>>>

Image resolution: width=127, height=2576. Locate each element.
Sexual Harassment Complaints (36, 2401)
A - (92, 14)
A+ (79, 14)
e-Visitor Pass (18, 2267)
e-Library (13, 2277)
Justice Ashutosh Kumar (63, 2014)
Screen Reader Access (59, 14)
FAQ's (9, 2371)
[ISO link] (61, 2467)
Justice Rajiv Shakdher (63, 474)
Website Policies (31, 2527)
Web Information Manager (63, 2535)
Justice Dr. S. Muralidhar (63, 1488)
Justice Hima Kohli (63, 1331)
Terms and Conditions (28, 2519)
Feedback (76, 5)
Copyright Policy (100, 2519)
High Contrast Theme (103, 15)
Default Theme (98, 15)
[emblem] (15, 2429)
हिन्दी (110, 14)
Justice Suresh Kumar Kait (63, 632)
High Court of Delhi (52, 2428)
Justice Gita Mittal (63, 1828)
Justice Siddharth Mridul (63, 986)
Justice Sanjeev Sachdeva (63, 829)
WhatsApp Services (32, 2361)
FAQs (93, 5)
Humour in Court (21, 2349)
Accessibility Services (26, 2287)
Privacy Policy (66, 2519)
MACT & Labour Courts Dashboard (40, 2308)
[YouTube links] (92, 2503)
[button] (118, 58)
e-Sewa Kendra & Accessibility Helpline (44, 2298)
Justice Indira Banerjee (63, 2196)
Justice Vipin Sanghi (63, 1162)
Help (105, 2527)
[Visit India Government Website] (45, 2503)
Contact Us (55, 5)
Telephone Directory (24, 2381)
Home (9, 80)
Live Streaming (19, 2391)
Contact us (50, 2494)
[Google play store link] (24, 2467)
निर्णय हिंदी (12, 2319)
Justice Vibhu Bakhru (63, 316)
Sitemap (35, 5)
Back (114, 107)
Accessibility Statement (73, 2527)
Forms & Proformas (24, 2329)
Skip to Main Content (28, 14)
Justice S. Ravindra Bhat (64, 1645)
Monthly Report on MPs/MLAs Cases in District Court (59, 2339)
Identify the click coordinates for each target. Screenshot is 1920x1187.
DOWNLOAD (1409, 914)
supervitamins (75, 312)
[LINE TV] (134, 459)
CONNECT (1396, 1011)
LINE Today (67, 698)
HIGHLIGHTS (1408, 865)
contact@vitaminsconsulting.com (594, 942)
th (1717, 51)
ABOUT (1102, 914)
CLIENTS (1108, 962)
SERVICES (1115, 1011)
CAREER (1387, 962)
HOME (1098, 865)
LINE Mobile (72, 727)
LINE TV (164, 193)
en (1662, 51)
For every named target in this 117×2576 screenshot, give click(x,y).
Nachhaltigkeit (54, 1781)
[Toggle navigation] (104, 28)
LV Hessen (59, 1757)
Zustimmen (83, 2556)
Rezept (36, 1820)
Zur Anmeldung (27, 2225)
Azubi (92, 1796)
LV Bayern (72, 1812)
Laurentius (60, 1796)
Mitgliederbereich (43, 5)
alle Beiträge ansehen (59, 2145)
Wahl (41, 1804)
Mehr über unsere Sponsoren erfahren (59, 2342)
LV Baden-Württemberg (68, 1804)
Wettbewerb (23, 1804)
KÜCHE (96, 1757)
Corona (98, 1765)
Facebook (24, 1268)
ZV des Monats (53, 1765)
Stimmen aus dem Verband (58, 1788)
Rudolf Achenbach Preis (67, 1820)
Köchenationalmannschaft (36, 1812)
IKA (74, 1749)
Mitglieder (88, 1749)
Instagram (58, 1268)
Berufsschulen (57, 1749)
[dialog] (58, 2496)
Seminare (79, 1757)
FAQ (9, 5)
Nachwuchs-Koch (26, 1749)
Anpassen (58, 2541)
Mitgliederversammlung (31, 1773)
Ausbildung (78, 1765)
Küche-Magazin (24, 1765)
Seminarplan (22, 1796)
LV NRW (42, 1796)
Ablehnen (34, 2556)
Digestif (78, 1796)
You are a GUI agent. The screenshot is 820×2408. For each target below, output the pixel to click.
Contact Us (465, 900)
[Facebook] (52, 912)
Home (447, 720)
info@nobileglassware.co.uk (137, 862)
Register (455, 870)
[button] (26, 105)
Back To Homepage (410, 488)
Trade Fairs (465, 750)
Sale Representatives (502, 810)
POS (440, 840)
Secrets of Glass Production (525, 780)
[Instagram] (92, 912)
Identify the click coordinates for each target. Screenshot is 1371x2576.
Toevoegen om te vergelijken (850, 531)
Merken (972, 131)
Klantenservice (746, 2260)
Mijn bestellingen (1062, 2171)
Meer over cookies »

<<<

◆ Required action ◆
Exactly the lines running from the top of the records to the line that contains "Justice S. Ravindra Bhat (64, 1645)", inclusive, must be set down, and nothing more.

◆ Answer ◆
Image resolution: width=127, height=2576. Locate each element.
Sexual Harassment Complaints (36, 2401)
A - (92, 14)
A+ (79, 14)
e-Visitor Pass (18, 2267)
e-Library (13, 2277)
Justice Ashutosh Kumar (63, 2014)
Screen Reader Access (59, 14)
FAQ's (9, 2371)
[ISO link] (61, 2467)
Justice Rajiv Shakdher (63, 474)
Website Policies (31, 2527)
Web Information Manager (63, 2535)
Justice Dr. S. Muralidhar (63, 1488)
Justice Hima Kohli (63, 1331)
Terms and Conditions (28, 2519)
Feedback (76, 5)
Copyright Policy (100, 2519)
High Contrast Theme (103, 15)
Default Theme (98, 15)
[emblem] (15, 2429)
हिन्दी (110, 14)
Justice Suresh Kumar Kait (63, 632)
High Court of Delhi (52, 2428)
Justice Gita Mittal (63, 1828)
Justice Siddharth Mridul (63, 986)
Justice Sanjeev Sachdeva (63, 829)
WhatsApp Services (32, 2361)
FAQs (93, 5)
Humour in Court (21, 2349)
Accessibility Services (26, 2287)
Privacy Policy (66, 2519)
MACT & Labour Courts Dashboard (40, 2308)
[YouTube links] (92, 2503)
[button] (118, 58)
e-Sewa Kendra & Accessibility Helpline (44, 2298)
Justice Indira Banerjee (63, 2196)
Justice Vipin Sanghi (63, 1162)
Help (105, 2527)
[Visit India Government Website] (45, 2503)
Contact Us (55, 5)
Telephone Directory (24, 2381)
Home (9, 80)
Live Streaming (19, 2391)
Contact us (50, 2494)
[Google play store link] (24, 2467)
निर्णय हिंदी (12, 2319)
Justice Vibhu Bakhru (63, 316)
Sitemap (35, 5)
Back (114, 107)
Accessibility Statement (73, 2527)
Forms & Proformas (24, 2329)
Skip to Main Content (28, 14)
Justice S. Ravindra Bhat (64, 1645)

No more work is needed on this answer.